Why is it everything I ever liked/loved are all either gone, canceled or becoming incredibly lame?!?!!?
on a very similar note of one I wrote a while back about being unable to keep up interests or commitment this is in fact NOT about me.. entirely.
although, thanks to a moment in time and a road predestined somewhere by the forces in which i believed are NOT related to any religious entities... i've met and savored a fleeting taste of connection.
So let's not pretend that the world revolved around one particular axis or in this case one person, me. not pretend that it's here, the world that we know are disappearing cause we can't carried it away.
I lied about continuing my post from yesterday even though I had it perfectly written out in my head when I was sleeping of the unexpected lesson I learned coming back from a service. Sometime, a lesson is best kept to oneself (and also I don't know exactly how to explain it or write it out intelligently).
Lately, i've taken inspiration from a show that at the moment is driving me crazy because 1. it got canceled after 3 season and 2. it's amazingly spiritual and thoughtful but there's no more of it. so speaking of this show, every dialogues that came from it have either brought up a moment of clarity or complete hopeless abandon of myself. i know i shoudln't be taking such a fake situation that close to heart but it just speaks to me that loudly. it also brought up a point that saddens me somewhat... why do i like it so much when clearly no one else does thus it is on its way of becoming just another shelved sitcom? unimportant but then i saw that several of my other favorites have also ceased to continue... yet I found all of them compelling, engaging and totally amazing. either i am a complete failure in choosing good shows to watch or that i dig too much into something that meant only to entertain but stop once it serves it purpose as an anchor for ratings. still, i like to think that my choices are fully based on the merit of the shows rather than whether it lacks emptiness and mindless reality plots.

__Instruction 1__: In the blog post about canceled shows, after how many seasons was the show that inspired the writer canceled?
__Instruction 2__: Transcribe the records from their first line through the line containing "(x=697, y=506)", including both of those lines.

__Dataset entries__:
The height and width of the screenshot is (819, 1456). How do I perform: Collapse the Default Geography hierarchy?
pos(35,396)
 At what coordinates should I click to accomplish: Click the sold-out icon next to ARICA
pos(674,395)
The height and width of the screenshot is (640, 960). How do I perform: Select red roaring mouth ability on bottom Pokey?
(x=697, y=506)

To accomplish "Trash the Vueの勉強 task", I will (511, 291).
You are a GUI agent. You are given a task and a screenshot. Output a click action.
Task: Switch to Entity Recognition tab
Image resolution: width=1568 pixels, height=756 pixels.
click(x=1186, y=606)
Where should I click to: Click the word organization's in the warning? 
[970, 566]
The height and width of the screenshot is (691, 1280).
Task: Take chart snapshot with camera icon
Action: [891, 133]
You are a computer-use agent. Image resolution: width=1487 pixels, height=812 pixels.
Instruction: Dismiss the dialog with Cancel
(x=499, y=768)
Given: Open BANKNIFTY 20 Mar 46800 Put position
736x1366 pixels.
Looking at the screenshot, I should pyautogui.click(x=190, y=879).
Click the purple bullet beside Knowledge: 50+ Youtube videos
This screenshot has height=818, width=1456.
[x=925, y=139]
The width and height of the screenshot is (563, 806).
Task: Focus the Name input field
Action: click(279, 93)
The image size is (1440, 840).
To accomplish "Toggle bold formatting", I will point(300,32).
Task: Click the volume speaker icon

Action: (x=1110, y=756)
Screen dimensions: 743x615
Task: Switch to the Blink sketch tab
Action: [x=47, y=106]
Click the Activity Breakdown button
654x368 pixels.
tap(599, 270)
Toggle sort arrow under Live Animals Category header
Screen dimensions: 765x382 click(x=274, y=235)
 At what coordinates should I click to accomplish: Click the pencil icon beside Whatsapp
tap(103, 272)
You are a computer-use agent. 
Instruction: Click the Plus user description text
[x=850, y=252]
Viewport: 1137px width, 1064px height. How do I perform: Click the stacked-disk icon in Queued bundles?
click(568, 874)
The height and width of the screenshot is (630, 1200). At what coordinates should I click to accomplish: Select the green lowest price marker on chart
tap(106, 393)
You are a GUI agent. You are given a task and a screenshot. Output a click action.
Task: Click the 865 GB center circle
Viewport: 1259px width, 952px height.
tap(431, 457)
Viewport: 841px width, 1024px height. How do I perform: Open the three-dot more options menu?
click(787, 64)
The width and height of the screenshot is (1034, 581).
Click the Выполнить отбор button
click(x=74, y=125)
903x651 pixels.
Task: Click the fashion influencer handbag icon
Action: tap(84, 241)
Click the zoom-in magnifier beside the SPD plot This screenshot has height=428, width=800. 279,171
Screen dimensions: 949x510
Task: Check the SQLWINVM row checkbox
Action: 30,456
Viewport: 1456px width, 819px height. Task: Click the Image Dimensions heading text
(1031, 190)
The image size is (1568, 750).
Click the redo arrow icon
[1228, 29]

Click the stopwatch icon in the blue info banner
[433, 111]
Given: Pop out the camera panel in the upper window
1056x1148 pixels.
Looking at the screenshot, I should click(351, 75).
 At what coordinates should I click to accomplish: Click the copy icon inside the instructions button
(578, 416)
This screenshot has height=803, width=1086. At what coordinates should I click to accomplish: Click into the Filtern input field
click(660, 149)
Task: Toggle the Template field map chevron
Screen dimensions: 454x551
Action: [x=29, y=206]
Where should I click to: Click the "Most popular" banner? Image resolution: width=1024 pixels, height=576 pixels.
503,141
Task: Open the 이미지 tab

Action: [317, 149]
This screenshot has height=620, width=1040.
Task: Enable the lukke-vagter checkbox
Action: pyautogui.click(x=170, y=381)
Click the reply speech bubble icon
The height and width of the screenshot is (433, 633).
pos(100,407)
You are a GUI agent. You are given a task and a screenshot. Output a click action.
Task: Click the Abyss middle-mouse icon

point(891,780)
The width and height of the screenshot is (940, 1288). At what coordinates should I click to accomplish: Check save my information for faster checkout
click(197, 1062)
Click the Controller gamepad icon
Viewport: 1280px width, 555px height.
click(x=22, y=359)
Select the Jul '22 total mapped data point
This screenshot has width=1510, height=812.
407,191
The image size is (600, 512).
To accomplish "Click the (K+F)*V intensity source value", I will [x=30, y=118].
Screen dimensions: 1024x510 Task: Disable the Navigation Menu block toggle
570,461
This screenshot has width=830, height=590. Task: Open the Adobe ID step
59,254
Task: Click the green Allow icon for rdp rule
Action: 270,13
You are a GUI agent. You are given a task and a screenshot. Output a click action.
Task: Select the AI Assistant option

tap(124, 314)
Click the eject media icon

__Full answer 1__: After 3 seasons.

__Full answer 2__:
The height and width of the screenshot is (819, 1456). How do I perform: Collapse the Default Geography hierarchy?
pos(35,396)
 At what coordinates should I click to accomplish: Click the sold-out icon next to ARICA
pos(674,395)
The height and width of the screenshot is (640, 960). How do I perform: Select red roaring mouth ability on bottom Pokey?
(x=697, y=506)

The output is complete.